Mi alzo lentamente, rivestendomi con attenzione, dal momento che il mio corpo è incredibilmente dolorante, come se mi avessero fatto a pezzi le ossa.
- Vi siete svegliata, finalmente.
Sobbalzo spaventata, voltandomi di scatto verso di lui.
Evan mi sorride, ma non c'è traccia di calore nella sua espressione. Non l'ho visto, né l'ho sentito entrare.
- S-stavo andando via - balbetto.
Lui annuisce. - Ermine ha preparato una ricca colazione per voi. Immagino che siate stanca, stremata ed...affamata - pronuncia le ultime parole con una strana nota nella voce.
Deglutisco, poi prendo coraggio e mi avvicino a lui.
- Perché dovete passare dall'essere formale all'informalità? - sbotto.
Evan sorride in una maniera che mi fa gelare il sangue nelle vene, e mi pento immediatamente di aver preferito parola.
- Preferisci che ti dia del tu, Eleanor? Che ti parli in questo modo sempre? Così suadente, così lascivo...ti è piaciuto, stanotte? - mi sussurra direttamente nell'orecchio, poiché è improvvisamente troppo vicino.
- No, non lo desidero - dico, mantenendo ferma la voce, - non abbiamo il livello di intimità tale da essere informali.
Appena pronunciate queste parole, mi mordo il labbro con forza ed ho una voglia irrefrenabile di picchiarmi per essere stata così sciocca. Una frase del genere potrebbe essere benissimo soggetta ad eventuali fraintendimenti.
Il ghigno di Evan, infatti, non fa che confermare la mia ipotesi.
- Se lo desideri così ardentemente da chiedermelo in questo modo, possiamo stabilire adesso la nostra intimità e consolidarla una volta per tutte. Tu sei già mia, Eleanor, posso trattarti come voglio. Presto diventerai la mia sposa, e fino a quel giorno potrai goderti la tua mortalità.
- La mia mortalità? - chiedo, incredula, mentre il terrore misto ad un senso di nausea si radica in me fino al midollo.
- La formula recita "finché morte non ci separi", giusto? - esordisce, con un sorriso agghiacciante; - ebbene, io sono immortale e la tua morte non avverrà mai, dal momento che per essere una sposa degna di me, dovrai essere come me. Il nostro matrimonio è destinato ad essere immortale - dichiara con fare autoritario.
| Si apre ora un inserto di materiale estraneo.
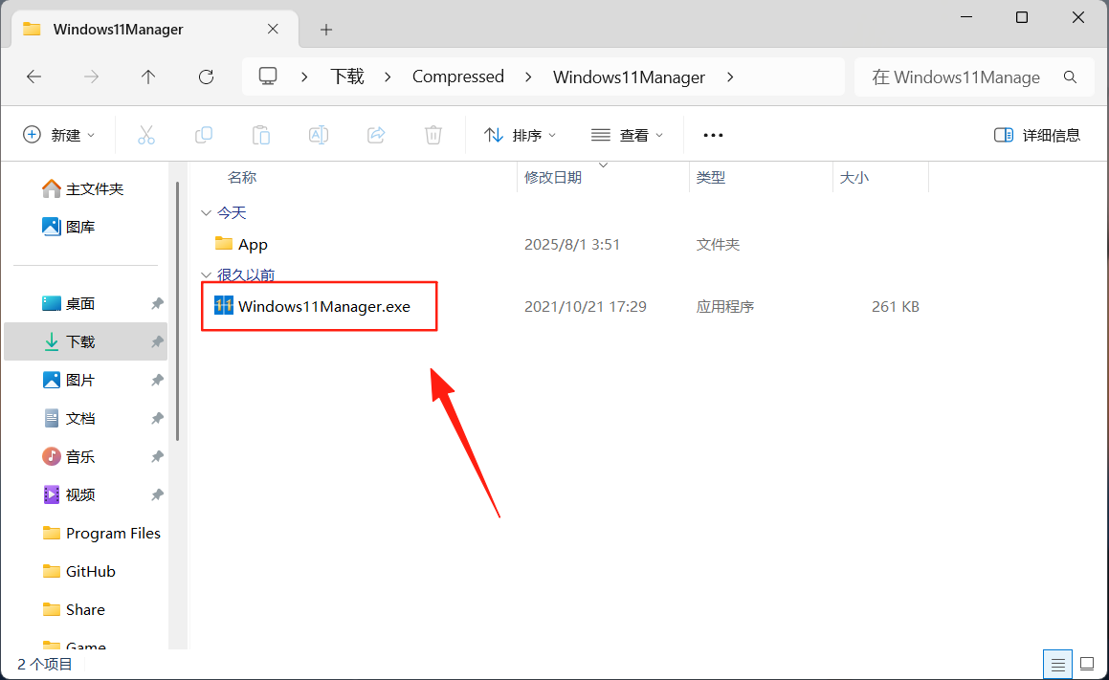Click the Delete trash bin icon
The image size is (1109, 680).
pos(433,135)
Non ci posso credere. Ho un mancamento, ed ho bisogno di sedermi, di sentire qualcosa di freddo sulle mie labbra. Come se mi avesse letto nel pensiero, Evan si china su di me e poggia le sue gelide labbra sulle mie. Oppongo resistenza, ma sto diventando sempre più debole ed ombre nere iniziano a danzarmi davanti agli occhi, finché l'oscurità non mi inghiotte completamente.